Diagnosed with Type I diabetes at the age of 16, Moroney was required to wear a diabetic bracelet to alert paramedics to inject insulin in case of emergency.
However, none of these bracelets met Moroney’s satisfaction. Because of his parent’s frustration at his failure to wear the bracelet, they allowed him to transfer all of the information from the diabetic bracelet onto his forearm as a tattoo.
“It looks really cool and it didn’t even hurt,” Moroney said.
Senior Dylan Keenan expressed his love for skateboarding and a particular manufacturer, when he received his newly-minted diamond tattoo about a month ago.
Keenan, who has been skateboarding for six years on and off, has grown quite fond of the Diamond Supply Co.
Although this is his first tattoo, Keenan said he plans to get ‘I came, I saw, I conquered’ across his collarbone and more tats on the backs of his calves.
In senior Trip Wood’s freshman year of high school, he drew a rough draft of a cross tied to a hook.
“I just drew it because I thought it looked kind of cool,” Wood said.
However, Wood had no idea of the turn his life would soon take and how the sketch would soon play a major role in it. Wood gave his life to Christ a year after the free-hand sketch was created. He began getting really involved in his church, Heritage Christian. Aware of his soon approaching eighteenth birthday, the idea of treating himself to a tattoo began to grow on him.

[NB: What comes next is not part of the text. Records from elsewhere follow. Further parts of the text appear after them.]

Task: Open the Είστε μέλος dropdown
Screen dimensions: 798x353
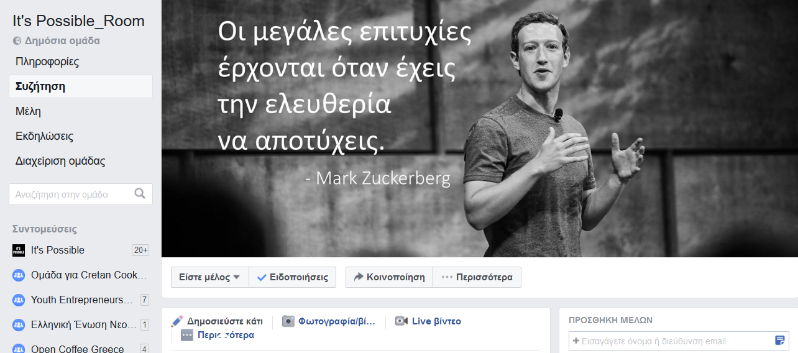Action: 210,277
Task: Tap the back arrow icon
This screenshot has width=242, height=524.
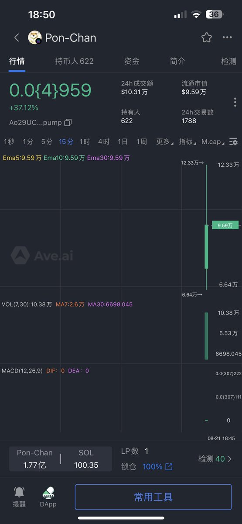Action: (17, 38)
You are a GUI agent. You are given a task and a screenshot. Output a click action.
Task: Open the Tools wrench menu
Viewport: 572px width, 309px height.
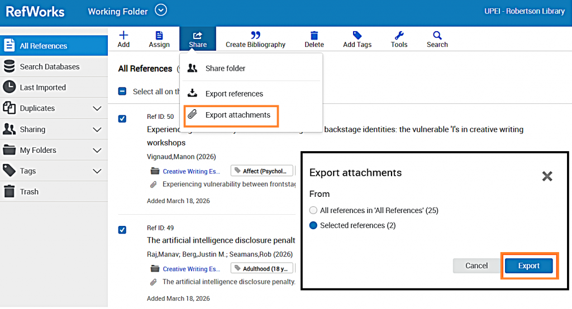[399, 36]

“I found the old picture I drew, had some ideas, and started planning it out,” Wood said.
After Wood received the tat it symbolized his turning 18, but it soon came to represent a quote that Jesus says in the book of Matthew.
“Whoever does not take up their cross and follow me is not worthy of me,” Matthew 10:38.
“This cross reminds me of my impulsiveness and how I’m ready to take it and give it up to Christ,” Wood said.
The art of tattooing can be artistically unique, but before you find yourself on the business end of a tattoo gun, make sure you think before you ink.